Organic growth is included in segment information and used to identify and analyse the turnover growth in the existing business portfolio. Organic growth provides an important picture of the Group's ability to carry out innovation, product development, correct pricing and brand-building.
EBIT (adj.)
EBIT (adj.) shows the Group's current operating profit before items that require special explanation and is defined as reported operating profit or loss before "Other income and expenses" (OIE). These include M&A costs, restructuring or integration expenses, any major gains and write-downs on both tangible and intangible assets, and other items that only to a limited degree are reliable measures of the Group's current profitability. EBIT (adj.) margin and growth are derived figures calculated in relation to operating revenues.
EBIT (adj.) is one of the Group's key financial figures, internally and externally. The figure is used to identify and analyse the Group's profitability from normal operations and operating activities. Adjustment for items in OIE which to a limited degree are reliable measures of the Group's current operating profit or loss increases the comparability of profitability over time.
Change in underlying EBIT (adj.)
Change in underlying EBIT (adj.) shows like-for-like EBIT (adj.) growth for the Group's business portfolio and is defined as the Group's reported change in EBIT (adj.) adjusted for effects of the purchase and sale of companies and currency effects. In calculating the change in underlying EBIT (adj.), acquired companies will be included pro forma 12 months before the transaction date. Sold companies will be excluded pro forma 12 months prior to the transaction date. Currency effects are neutralised by calculating this year's EBIT (adj.) at last year's currency exchange rates. Underlying EBIT (adj.) margin and change therein are derived figures calculated in relation to operating revenues.
Underlying EBIT (adj.) growth is used for internal management purposes, including for identifying and analysing underlying profitability growth in the existing business portfolio, and provides a picture of the Group's ability to develop growth and improve profitability in the existing business. The measure is important because it shows the change in profitability on a comparable structure over time.

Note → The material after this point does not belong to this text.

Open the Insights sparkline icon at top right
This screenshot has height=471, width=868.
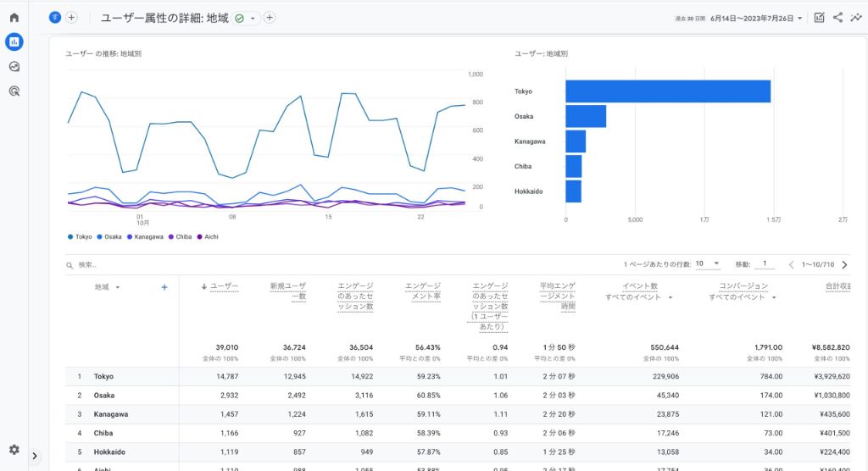(x=856, y=17)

Alternative Performance Measures (APM)
Earnings per share (adj.)
Earnings per share (adj.) show earnings per share adjusted for other income and expenses (OIE) after estimated tax. Items included in OIE are specified in Note 3. The effective tax rate for OIE is lower than the Group's tax rate in both 2021 and 2020 due to non-deductible transaction costs. Write-downs were also taken in 2020 with no tax effect.

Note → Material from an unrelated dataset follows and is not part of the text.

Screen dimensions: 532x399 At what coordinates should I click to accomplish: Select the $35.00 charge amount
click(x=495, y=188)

If other items of a special nature occur under the company's operating profit or loss, adjustments will also be made for these items. No such adjustments had been made as at 31 March 2021. In the first quarter of 2020, an adjustment was made for a gain on the sale of the associate Andersen & Mørck AS.
Net replacement and expansion investments
When making decisions regarding investments, the Group distinguishes between replacement and expansion investments. Expansion investments are the part of overall reported investments considered to be investments either in new geographical markets or new categories, or which represent significant increases in capacity.
Net replacement investments include new leases and are reduced by the value of sold fixed assets to sales value.
The purpose of this distinction is to show how large a part of the investments (replacement) mainly concerns maintenance of existing operations and how large a part of the investments (expansion) is investments which must be expected to generate increased contributions to profit in future, exceeding expectations of normal operations.
Net interest-bearing liabilities
Net interest-bearing liabilities are the sum of the Group's interest-bearing liabilities and interest-bearing receivables. Interest-bearing liabilities include bonded loans, bank loans, other loans, lease liabilities and interest-bearing derivatives. Interest-bearing receivables include liquid assets, interest-bearing derivatives and other interest-bearing receivables.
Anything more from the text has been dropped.